__Problem to solve__. Locate the word "Given" in the material, then show every line that holds it.

***** Dataset records *****

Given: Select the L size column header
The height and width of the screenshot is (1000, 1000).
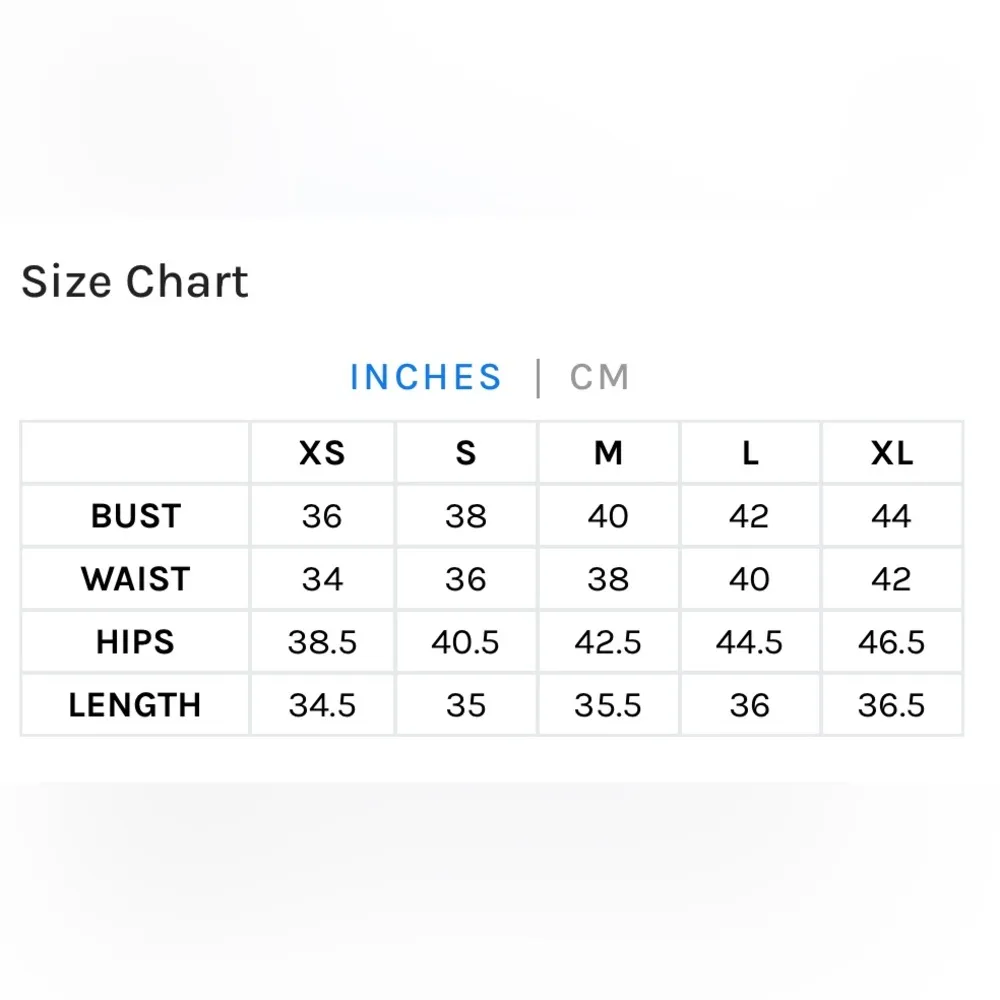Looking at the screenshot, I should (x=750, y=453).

*****
***** Dataset records *****

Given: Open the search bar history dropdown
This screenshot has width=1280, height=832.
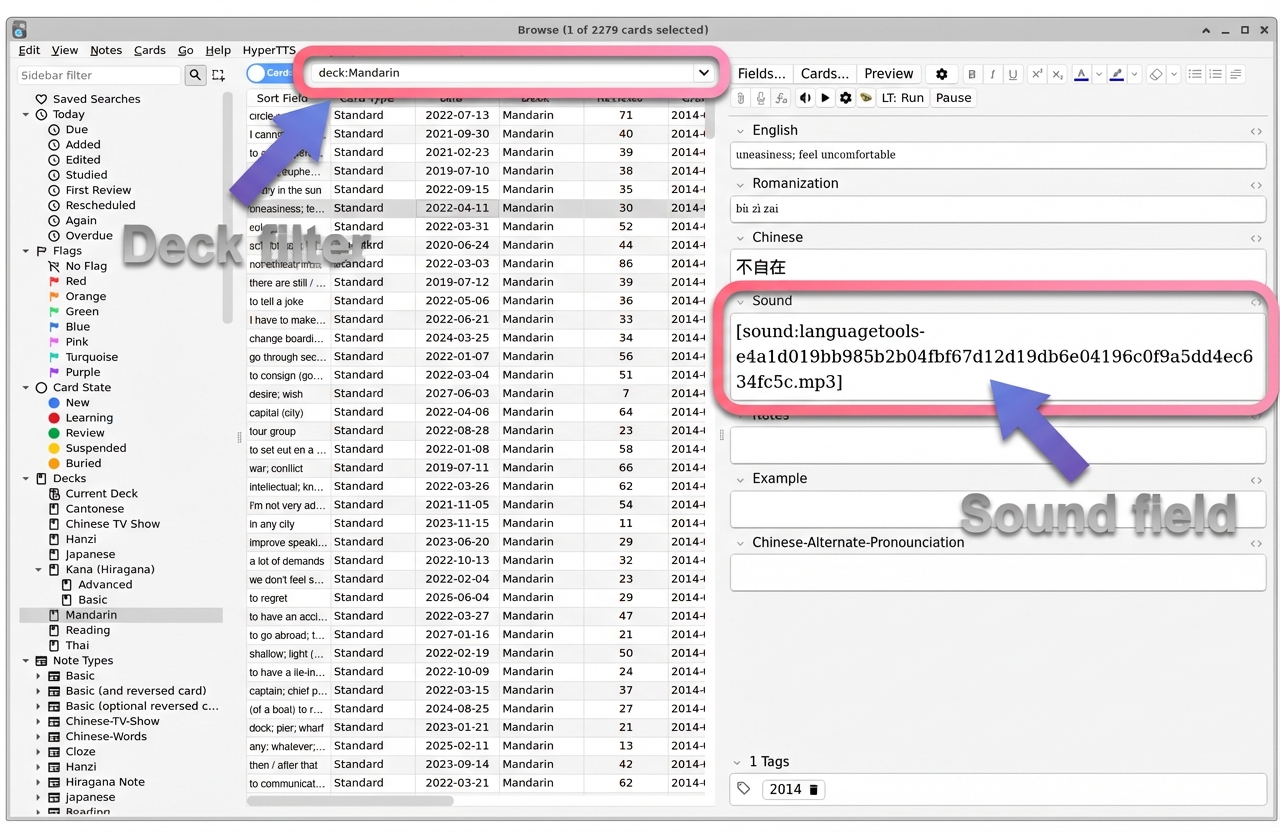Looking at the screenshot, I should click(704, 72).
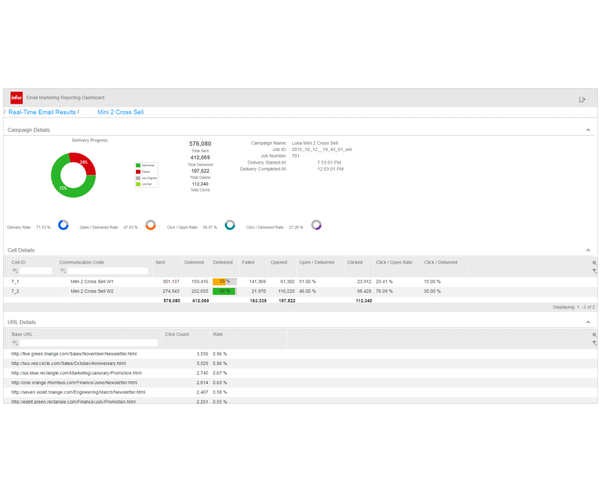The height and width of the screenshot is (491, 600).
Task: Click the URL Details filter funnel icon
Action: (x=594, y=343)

*****

__Result of the exercise__.
Given: Select the L size column header
Given: Open the search bar history dropdown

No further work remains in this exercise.